> [What to produce]:
Report the count of lines in the entries below that contain "agent", and leave out everything else.

> [Study material]:
####################
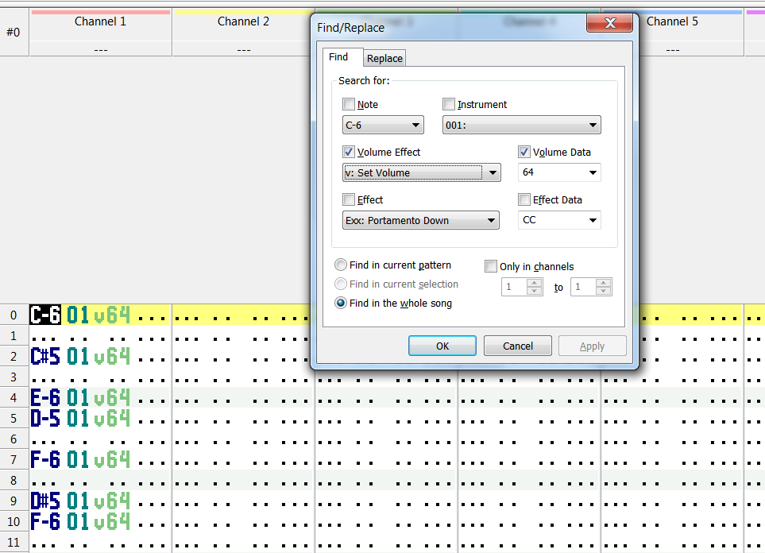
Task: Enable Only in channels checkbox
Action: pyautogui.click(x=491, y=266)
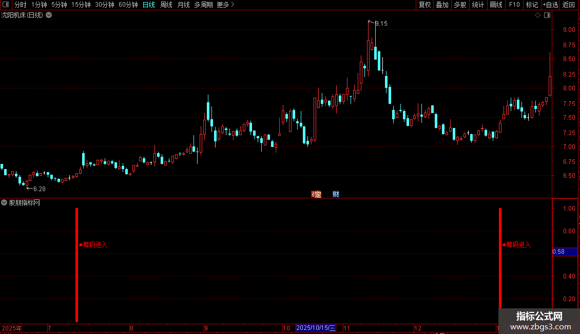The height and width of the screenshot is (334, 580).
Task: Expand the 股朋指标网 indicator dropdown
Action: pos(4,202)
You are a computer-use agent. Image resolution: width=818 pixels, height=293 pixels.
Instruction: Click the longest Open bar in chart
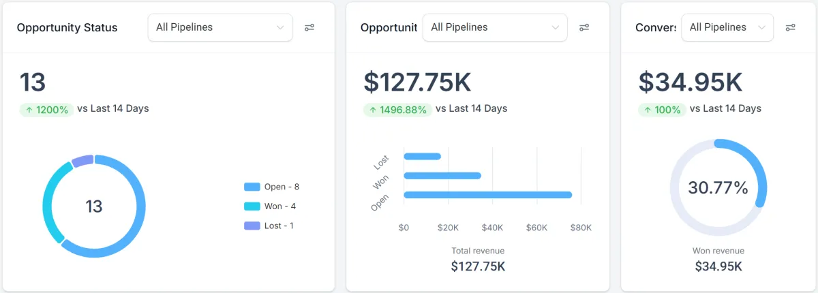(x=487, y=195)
####################
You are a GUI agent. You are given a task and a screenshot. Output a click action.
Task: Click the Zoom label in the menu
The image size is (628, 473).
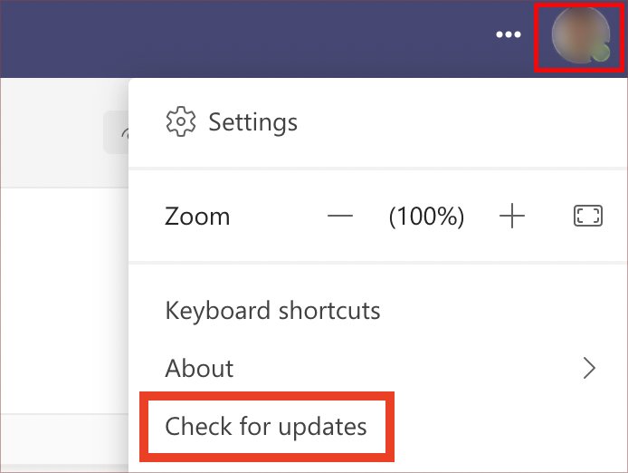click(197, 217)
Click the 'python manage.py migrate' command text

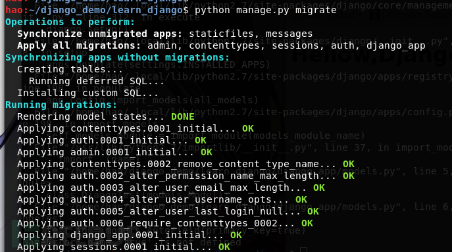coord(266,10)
####################
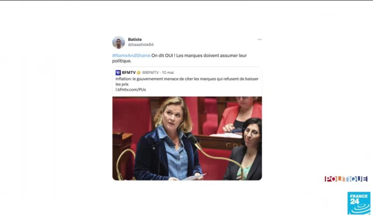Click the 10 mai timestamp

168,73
####################
> [Task solution]:
2